(Quase) a última crônica


De uns dias para cá tenho me dado conta de que também sou idoso. Que integro esse universo sob suspeita de minar os orçamentos públicos pelo crime de viver além dos cálculos atuariais, pelo que me flagro sob constante ameaça de amputações "saneadoras" destinadas a abolir velhas conquistas.
por Pedro Porfírio


Aos 70, pretendia virar as costas para o relógio biológico. Pequeno e barrigudo não costumava ver-me ao espelho, hábito que nunca cultivei mesmo imberbe.Dizia-me e aos demais que a idade está na mente. Pode até ser.
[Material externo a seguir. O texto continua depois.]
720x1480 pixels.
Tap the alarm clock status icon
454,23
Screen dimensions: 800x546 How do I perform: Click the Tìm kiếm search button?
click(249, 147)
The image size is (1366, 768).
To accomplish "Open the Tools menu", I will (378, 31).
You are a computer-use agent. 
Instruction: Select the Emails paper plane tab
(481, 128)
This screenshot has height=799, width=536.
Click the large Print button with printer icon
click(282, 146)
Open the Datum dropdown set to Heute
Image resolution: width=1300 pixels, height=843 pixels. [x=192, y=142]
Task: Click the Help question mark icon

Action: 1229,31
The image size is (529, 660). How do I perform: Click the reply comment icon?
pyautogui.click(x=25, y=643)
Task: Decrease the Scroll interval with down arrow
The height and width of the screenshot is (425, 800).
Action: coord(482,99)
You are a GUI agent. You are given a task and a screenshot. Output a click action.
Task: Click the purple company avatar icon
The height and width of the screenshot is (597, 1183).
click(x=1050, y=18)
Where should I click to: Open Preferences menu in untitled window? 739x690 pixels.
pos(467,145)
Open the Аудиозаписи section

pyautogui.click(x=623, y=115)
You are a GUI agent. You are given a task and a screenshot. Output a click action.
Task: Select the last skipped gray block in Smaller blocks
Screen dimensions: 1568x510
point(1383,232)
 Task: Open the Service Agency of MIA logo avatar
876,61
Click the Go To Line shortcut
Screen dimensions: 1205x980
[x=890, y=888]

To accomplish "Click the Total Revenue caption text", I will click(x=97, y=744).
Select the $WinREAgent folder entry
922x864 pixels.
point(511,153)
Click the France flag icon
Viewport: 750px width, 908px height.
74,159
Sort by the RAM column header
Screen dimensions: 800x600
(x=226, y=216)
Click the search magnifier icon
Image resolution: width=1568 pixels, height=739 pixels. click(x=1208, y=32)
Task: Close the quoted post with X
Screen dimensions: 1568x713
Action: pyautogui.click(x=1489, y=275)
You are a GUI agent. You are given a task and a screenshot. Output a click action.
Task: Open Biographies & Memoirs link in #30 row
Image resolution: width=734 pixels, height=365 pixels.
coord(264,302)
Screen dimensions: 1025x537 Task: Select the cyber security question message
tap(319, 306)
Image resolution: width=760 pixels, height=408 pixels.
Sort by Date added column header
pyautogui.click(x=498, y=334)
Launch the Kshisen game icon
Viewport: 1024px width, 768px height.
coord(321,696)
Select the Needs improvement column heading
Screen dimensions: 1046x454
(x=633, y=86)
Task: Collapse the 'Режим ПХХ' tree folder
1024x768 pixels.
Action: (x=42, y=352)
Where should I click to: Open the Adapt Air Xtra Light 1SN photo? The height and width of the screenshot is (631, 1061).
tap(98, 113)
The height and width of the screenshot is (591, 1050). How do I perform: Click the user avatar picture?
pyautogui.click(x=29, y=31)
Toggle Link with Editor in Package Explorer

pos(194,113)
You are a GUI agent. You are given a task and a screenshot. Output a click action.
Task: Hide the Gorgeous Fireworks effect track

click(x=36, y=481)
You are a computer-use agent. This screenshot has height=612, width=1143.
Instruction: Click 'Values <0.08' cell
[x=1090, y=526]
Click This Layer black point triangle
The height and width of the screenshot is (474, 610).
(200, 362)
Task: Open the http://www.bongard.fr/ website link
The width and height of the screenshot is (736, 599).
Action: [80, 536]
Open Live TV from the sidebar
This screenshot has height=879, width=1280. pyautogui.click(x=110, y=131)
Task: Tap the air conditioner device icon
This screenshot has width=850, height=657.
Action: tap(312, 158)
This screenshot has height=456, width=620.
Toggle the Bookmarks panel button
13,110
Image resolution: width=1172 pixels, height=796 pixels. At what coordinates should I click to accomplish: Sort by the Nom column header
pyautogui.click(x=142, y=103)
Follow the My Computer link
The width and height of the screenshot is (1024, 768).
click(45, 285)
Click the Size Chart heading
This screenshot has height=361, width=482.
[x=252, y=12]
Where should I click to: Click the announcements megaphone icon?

Mas pode não ser. As forças não são as mesmas. Por enfermidades presumíveis checadas em baterias de exames dissipa-se o brilho no horizonte. Pela sensação do tempo perdido em inúteis sacrifícios pretéritos aproximo-me de amargas constatações.

Já não sei nem se vale a pena exprimir o pensamento, pois não me consta que exista realmente alguém disposto a refletir sobre minhas perorações.


De repente, creio, a tela do computador tornou-se o meu espelho. Se há um ou outro interessado nos meus escritos será por exceção.

Até prova em contrário, perdemos o hábito de ler. E se lemos o fazemos por distração, procurando adequar o lido a ditos e valores anteriores.
Definitivamente, somos uma sociedade de descartáveis com obsolescência calculada, como disse na ONU o sábio José Mujica, meu paradigma, presidente uruguaio, do  alto dos seus 78 invernos.
Consola-me o óbvio: eu sou você amanhã. Mas não é de consolos compensatórios que o ser humano vive.

Nesses dias de dúvidas acumuladas, olho para trás e, ao contrário da grande maioria, digo que se tivesse que começar tudo agora não faria (quase) nada do que fiz, andando de um lado para outro em busca dos sonhos perdidos e, infelizmente, sepultados no túmulo das desilusões.  Pensaria, sim, como penso desde tenra idade. Mas seria mais prudente em cada passo.

Não que eu tivesse agido melhor se tivesse me rendido à sofreguidão do sucesso pessoal obsessivo. Não. Mas daí a um despojamento febril há um leque de alternativas.

Se ainda posso escrever no conforto material que me permite a palavra livre, incorrosível, devo mais à sorte do que ao cérebro, de fato formatado por larvas vulcânicas, sem o conhecimento do cálculo e da causa própria.